Firecrackers and sweets jostle for first place among the highlights of Diwali and in Australia, where the law is limiting, sweets win every time. There are no rules against sugary, milky gratification and indulge we do, with at least three different types of sweets every year. This year, I played with a variation on kheer, a popular condensed milk and rice pudding. In this version, the quinoa lends a nuttiness which cuts through its creamy, mildly sweet coconut vehicle. There is a pleasant coating of the tongue of thickened coconut milk and the delicate balance of the cardamom, saffron and vanilla that it carries. Jaggery lends a warm, caramel sweetness, but you could use brown sugar if you don’t have any on hand. An abundant drizzle of toasted, crushed nuts is mandatory and gives the molars something to work on in an otherwise soft world. I chose almonds and also used some Persian fairy floss that I happened to find strutting around in the pantry. From a nutrition perspective, quinoa is mostly protein and therefore a healthier option to rice. Also, the natural sweetness of coconut products means that only a small amount of sweetener is required. Serve in small bowls, as both quinoa and coconut milk are filling entities and the last thing we all need is dessert fatigue*.
Now onto the competition! St.George Bank is giving away 2 tickets to India this Diwali (see the video below), and if I hadn’t spent my leave galavanting around Tuscany and the UK, I’d be entering. To enter, all you have to do is snap a pic of some aspect of your Diwali celebrations.
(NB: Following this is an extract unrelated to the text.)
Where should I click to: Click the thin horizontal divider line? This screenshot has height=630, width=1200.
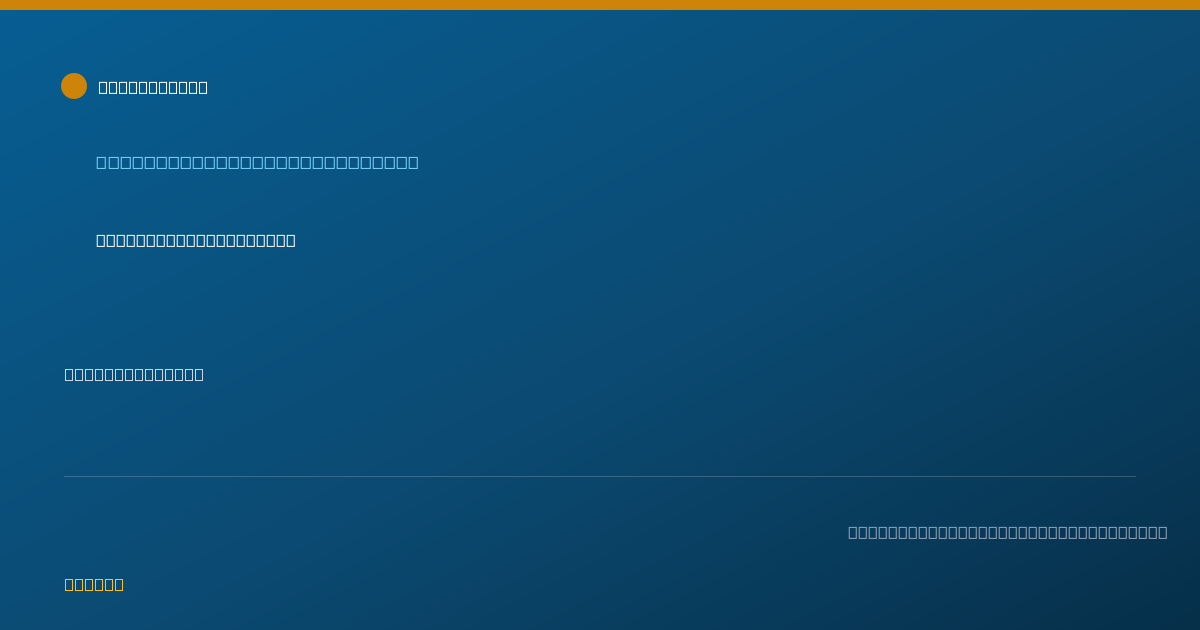600,476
Post the pic on Facebook, Twitter or Instagram, with the #StGeorgeDiwali by 12 noon Sunday, October 26. The best entry will win flights for 2 to India! The competition is open to NSW, ACT and QLD residents. For further info, including T & C’s, head to http://www.stgeorgediwali.com.au/
So whether your Diwali consists of Dum-Dums and squealing children, or quiet rituals and too much food, may it be filled with light, love and sweetness. Happy Diwali!
This is a sponsored post, but words, opinions and ramblings are my own.
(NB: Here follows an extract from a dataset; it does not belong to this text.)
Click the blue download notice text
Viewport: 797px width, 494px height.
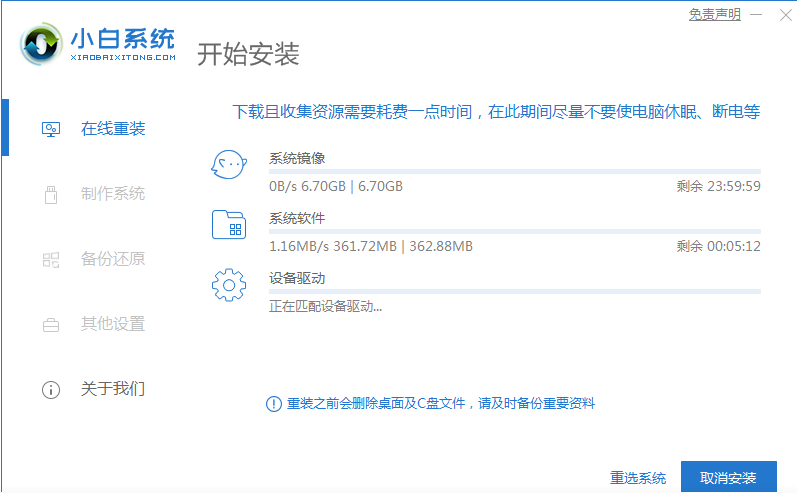[496, 111]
Coconut and Quinoa Kheer (Pudding)
Makes 8-10 serves
1/2 cup quinoa
1 tin coconut milk
1 tin coconut cream
50-70g jaggery, powdered, or brown sugar (depending on how sweet you like it)
The insides of 6-8 cardamom pods, roughly powdered
1/8 tsp (generous pinch) saffron strands
1/2 or 1 whole vanilla bean
About 1/4 cup crushed, toasted nuts of your choice
Boil the quinoa in plenty of water for 6-8 mins. Drain and rinse the quinoa well.
In a heavy-bottomed saucepan, place the drained quinoa, coconut milk, coconut cream, powdered jaggery or brown sugar, powdered cardamom seeds and saffron. Split the vanilla bean and scrape out the seeds. Place the seeds and the bean into the pan.
Bring gently to the boil, then lower the heat and simmer gently for 20-30 minutes, stirring every few minutes, until the pudding has thickened to a porridge consistency. Crush and toast the nuts in another pan while this is happening. Serve topped with crushed nuts and whatever else happens to be serving a purely decorative purpose in your pantry.
*We all know dessert fatigue is a myth, but the weak amongst us claim it exists. Also, I may have made way too much of this and eaten it for breakfast 3 days in a row.
Jaggery is an unrefined Indian brown sugar that you can pick up at Indian grocery stores.
If you don’t have vanilla beans, you can substitute with vanilla extract or paste.